What you will do. Among the entries that follow, the required portion opens with the line containing "1H26: Swiss Prime" and closes with the line containing "Science (468, 497)". Give that portion again exactly, and nothing else.

Material provided.
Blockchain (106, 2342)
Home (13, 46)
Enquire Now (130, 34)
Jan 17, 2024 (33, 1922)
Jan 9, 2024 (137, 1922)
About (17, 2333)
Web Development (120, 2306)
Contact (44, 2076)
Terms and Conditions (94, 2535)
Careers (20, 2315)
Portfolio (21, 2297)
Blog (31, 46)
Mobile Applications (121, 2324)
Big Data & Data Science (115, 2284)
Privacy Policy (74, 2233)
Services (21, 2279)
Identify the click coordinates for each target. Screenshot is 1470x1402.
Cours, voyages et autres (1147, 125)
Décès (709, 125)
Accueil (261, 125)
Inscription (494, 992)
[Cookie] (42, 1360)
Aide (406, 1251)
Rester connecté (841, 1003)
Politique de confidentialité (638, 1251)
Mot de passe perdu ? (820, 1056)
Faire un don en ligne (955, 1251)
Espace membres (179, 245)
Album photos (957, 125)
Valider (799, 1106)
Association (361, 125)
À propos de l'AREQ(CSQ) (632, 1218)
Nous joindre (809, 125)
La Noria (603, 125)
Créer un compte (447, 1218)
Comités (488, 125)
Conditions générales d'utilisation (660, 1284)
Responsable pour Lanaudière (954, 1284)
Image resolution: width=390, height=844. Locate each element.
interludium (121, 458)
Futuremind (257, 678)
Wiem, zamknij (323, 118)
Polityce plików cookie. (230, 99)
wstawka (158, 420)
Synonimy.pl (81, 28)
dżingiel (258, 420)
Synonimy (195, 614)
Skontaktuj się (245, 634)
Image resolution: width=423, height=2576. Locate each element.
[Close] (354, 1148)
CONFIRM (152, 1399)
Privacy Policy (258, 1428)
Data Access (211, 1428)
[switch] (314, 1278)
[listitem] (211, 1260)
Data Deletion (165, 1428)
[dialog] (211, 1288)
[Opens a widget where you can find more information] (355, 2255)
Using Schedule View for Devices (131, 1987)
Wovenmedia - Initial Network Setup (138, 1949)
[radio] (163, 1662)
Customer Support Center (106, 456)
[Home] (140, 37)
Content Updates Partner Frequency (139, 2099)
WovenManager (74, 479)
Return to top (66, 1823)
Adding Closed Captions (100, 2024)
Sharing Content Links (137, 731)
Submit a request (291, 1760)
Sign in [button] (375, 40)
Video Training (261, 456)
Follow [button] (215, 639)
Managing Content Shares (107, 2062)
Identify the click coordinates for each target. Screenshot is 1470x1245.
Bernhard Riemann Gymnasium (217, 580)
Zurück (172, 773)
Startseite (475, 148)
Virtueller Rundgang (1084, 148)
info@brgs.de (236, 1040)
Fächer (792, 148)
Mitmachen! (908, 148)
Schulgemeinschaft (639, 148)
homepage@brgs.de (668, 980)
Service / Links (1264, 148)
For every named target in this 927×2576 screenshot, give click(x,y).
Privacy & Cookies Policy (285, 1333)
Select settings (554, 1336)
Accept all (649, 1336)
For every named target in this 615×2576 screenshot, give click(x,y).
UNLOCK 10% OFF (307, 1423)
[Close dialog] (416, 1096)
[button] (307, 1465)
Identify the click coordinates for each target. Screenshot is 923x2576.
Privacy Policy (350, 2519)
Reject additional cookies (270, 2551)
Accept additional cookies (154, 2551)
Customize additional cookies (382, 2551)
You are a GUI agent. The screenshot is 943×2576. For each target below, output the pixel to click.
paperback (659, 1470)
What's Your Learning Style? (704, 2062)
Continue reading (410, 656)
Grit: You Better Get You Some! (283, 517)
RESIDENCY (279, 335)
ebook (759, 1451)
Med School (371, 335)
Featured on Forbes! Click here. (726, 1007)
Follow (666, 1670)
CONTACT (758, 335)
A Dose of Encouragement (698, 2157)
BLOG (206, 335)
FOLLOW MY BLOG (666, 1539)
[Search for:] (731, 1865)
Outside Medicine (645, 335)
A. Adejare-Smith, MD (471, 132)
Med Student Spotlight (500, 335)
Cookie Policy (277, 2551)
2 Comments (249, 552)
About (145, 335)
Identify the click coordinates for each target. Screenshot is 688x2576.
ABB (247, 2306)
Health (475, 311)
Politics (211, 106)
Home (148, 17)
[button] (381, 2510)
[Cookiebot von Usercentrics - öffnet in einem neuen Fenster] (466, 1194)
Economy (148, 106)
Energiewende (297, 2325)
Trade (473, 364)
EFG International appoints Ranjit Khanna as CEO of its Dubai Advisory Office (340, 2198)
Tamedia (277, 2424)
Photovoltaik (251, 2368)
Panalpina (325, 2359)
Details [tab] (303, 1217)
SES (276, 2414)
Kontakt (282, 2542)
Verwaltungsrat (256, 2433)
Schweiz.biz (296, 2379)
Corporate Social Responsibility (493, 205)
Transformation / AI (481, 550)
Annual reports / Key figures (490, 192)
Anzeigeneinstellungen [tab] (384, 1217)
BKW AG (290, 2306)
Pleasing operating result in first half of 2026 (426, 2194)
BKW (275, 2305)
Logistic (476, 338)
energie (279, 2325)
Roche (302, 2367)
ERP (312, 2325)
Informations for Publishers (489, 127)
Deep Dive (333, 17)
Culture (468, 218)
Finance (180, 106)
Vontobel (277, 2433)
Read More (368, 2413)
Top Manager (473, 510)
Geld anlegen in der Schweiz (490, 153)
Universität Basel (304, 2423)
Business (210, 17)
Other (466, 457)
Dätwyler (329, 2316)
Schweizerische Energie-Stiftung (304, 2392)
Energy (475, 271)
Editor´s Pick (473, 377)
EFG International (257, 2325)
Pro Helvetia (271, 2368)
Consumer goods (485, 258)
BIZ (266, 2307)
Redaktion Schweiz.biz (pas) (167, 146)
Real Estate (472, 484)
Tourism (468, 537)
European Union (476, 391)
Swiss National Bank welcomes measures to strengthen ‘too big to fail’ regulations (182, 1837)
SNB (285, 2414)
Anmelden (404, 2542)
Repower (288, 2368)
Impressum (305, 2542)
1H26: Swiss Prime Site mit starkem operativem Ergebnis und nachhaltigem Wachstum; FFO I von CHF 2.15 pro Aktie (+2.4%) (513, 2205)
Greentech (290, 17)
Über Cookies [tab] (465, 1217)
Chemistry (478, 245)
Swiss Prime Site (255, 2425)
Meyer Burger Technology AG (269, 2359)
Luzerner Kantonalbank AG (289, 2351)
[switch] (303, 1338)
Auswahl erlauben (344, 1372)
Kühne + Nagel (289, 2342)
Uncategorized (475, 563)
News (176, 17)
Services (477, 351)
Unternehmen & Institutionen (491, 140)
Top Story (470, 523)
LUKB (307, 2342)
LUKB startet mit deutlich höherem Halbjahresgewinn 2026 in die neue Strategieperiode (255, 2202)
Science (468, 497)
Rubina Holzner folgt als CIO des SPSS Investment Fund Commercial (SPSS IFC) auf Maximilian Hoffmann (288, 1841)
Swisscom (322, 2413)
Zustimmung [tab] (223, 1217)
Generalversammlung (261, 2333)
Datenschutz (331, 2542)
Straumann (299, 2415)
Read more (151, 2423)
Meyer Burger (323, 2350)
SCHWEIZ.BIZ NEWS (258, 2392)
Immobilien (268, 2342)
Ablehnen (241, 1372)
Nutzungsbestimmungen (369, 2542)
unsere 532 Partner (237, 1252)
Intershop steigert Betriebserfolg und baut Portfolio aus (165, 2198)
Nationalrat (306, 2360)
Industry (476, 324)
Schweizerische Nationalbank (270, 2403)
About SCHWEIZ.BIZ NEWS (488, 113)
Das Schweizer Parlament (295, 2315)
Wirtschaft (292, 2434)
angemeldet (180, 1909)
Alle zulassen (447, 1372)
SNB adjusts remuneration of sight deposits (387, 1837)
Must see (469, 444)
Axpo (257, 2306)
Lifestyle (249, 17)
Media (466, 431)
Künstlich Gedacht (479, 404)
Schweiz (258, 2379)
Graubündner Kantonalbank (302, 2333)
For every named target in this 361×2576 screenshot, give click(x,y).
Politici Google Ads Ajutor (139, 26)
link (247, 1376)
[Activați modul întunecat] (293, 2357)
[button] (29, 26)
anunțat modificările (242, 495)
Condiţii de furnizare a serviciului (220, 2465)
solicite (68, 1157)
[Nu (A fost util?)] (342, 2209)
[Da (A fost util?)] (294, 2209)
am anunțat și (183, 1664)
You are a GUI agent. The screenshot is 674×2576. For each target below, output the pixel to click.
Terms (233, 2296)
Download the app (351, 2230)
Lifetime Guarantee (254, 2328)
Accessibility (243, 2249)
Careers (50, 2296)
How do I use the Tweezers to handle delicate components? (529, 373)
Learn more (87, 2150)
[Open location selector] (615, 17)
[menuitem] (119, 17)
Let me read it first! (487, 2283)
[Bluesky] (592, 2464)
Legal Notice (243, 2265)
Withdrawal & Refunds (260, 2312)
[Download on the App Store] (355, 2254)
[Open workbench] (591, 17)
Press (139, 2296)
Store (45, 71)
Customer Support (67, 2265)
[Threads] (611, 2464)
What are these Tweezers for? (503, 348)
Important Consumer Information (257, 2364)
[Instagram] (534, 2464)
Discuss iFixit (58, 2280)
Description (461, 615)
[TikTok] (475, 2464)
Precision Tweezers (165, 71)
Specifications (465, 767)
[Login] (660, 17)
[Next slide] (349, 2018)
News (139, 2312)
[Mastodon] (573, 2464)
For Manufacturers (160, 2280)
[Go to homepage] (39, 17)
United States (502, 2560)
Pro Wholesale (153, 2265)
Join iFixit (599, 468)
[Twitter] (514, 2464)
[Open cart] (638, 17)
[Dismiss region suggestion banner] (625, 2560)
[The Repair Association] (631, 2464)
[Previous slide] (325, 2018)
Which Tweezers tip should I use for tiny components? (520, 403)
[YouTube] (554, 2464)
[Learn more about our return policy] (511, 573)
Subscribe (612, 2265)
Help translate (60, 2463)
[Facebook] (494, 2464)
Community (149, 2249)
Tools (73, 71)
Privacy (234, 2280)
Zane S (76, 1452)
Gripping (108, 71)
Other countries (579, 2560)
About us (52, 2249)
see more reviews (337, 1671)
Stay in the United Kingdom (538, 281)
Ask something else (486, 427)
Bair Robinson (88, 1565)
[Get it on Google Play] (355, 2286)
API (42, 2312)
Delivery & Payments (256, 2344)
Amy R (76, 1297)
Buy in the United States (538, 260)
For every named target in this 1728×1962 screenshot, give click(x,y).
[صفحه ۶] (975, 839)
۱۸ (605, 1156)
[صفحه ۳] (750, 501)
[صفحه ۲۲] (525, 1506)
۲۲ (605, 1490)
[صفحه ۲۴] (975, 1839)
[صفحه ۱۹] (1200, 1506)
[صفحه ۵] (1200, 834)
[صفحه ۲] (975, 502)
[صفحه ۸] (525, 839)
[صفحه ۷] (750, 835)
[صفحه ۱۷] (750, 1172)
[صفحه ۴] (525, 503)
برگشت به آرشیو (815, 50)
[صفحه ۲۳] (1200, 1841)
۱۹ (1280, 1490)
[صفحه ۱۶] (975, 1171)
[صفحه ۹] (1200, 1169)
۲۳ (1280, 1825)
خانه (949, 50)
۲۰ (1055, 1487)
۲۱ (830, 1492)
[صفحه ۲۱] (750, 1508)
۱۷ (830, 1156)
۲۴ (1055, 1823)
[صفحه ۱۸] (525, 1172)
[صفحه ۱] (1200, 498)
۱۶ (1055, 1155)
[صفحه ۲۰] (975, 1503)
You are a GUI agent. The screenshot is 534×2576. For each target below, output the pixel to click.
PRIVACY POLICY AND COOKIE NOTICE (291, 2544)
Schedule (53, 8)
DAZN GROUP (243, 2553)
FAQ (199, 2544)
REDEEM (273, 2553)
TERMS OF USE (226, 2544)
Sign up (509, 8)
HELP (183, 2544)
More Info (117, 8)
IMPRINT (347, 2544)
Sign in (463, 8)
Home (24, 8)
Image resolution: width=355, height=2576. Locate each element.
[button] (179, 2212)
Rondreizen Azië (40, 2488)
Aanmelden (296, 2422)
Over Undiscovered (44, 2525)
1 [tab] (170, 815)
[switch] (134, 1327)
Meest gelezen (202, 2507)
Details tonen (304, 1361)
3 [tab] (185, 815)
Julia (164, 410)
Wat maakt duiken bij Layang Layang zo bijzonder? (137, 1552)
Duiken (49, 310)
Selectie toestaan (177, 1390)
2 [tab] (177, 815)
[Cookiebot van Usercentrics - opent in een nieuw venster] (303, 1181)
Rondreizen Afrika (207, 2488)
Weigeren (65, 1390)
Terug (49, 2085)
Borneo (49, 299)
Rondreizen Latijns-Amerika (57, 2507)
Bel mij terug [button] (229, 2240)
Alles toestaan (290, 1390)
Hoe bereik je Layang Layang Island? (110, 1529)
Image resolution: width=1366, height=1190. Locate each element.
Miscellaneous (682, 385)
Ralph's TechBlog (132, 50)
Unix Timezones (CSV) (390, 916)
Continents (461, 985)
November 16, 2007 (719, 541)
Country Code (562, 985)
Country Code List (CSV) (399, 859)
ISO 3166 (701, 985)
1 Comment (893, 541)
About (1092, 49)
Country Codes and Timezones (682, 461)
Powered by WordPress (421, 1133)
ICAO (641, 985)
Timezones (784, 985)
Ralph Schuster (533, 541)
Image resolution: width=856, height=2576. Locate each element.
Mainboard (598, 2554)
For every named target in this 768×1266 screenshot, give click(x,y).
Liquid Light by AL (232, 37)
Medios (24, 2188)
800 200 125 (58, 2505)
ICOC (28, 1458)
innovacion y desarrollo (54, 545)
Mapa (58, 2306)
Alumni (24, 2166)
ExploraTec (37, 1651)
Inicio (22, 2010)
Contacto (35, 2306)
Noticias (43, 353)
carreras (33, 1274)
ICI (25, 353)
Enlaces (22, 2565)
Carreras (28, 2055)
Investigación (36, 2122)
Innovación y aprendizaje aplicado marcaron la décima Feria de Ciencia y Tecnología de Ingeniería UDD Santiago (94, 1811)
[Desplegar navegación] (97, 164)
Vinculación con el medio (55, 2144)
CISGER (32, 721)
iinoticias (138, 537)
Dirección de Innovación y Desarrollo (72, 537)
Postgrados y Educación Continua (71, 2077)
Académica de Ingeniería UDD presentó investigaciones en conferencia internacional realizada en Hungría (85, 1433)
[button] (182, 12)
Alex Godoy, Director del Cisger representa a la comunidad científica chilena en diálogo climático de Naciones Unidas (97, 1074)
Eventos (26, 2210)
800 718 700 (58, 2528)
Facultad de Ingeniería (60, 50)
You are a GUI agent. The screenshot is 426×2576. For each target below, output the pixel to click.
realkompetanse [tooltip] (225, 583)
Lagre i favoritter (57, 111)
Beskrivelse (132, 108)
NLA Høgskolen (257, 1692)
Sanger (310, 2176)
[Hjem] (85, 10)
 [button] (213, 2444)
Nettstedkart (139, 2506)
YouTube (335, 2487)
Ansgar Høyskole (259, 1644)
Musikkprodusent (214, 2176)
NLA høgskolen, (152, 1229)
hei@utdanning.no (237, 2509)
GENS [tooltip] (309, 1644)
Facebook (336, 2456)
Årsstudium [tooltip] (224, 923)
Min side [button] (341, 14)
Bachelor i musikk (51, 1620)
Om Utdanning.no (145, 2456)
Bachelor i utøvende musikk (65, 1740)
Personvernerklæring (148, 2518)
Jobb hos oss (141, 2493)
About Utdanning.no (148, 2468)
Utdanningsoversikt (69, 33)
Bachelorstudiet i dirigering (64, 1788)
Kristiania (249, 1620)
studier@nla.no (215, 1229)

Expected output.
1H26: Swiss Prime Site mit starkem operativem Ergebnis und nachhaltigem Wachstum; FFO I von CHF 2.15 pro Aktie (+2.4%) (513, 2205)
Greentech (290, 17)
Über Cookies [tab] (465, 1217)
Chemistry (478, 245)
Swiss Prime Site (255, 2425)
Meyer Burger Technology AG (269, 2359)
Luzerner Kantonalbank AG (289, 2351)
[switch] (303, 1338)
Auswahl erlauben (344, 1372)
Kühne + Nagel (289, 2342)
Uncategorized (475, 563)
News (176, 17)
Services (477, 351)
Unternehmen & Institutionen (491, 140)
Top Story (470, 523)
LUKB (307, 2342)
LUKB startet mit deutlich höherem Halbjahresgewinn 2026 in die neue Strategieperiode (255, 2202)
Science (468, 497)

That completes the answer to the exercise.